Charles Henry Harrison, Pocatello, Idaho, 1962
Chapter 1
Radioactive Potato Fields
Good God, Uncle Charlie,
I said. You’re radioactive.
What the Hell are you talking about? What’s that damn clicking noise anyway?
Uncle Charlie said as he removed his feet from my desk.
Uncle Charlie was the janitor in my building. Everyday when he emptied the waste basket and did a little desultory cleaning, he was in the habit of having a little chat, and resting in the chair by my desk with his feet up. Irritating perhaps, but he was my Uncle. I think the janitor’s work bored him. He could work hard if he was interested, but he was more of an outdoor than an indoor man.
That’s my Geiger Counter doing the clicking and I’m going to use it for a demonstration in class today. I just turned it on and was getting ready to crank the sensitivity up, to see if it was working. Then you put your feet on the desk. That’s when it started clicking. Where have you been anyway?
Sure, I forgot you birds have radiation detectors. But I wonder why I would have any radioactivity on my shoes. I tramp around my cabin on Scout Mountain; maybe there’s something up there. Or maybe my dog Colby dug up something.
My Uncle was a six foot two inch rough looking guy in his late fifties. He was losing both hair and teeth and putting on some weight, but he was still plenty strong and not bad looking when he wore something besides his bib overalls, shaved his slightly round face, and combed his hair neatly.

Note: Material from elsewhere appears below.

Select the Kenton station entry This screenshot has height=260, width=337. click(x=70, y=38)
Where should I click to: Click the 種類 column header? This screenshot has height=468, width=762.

He had been a hobo for years and followed the rails until he got off one day in Pocatello,[1] Idaho and decided to stay. He had written my dad about how well he liked the country around Pocatello. He had been a kind of a hero to me since I was a kid, so when I got my Ph. D. in Physics at the University of Kansas, and an Assistant Professorship at Idaho State College, opened up I applied. I rode out on the Union Pacific’s Portland Rose for the interview and was charmed by the surrounding country. I was offered the job and took it. A little later I found out there was a janitorial position open for my building and told Uncle Charlie about it. He had been doing odd jobs and this was steady money. He got the job, and that allowed him to get a loan to purchase materials to finish his log cabin on Scout Mountain. How long he would stick, I had no idea. The upshot of this was I saw him at least every work day when he stopped by to clean my office.[2]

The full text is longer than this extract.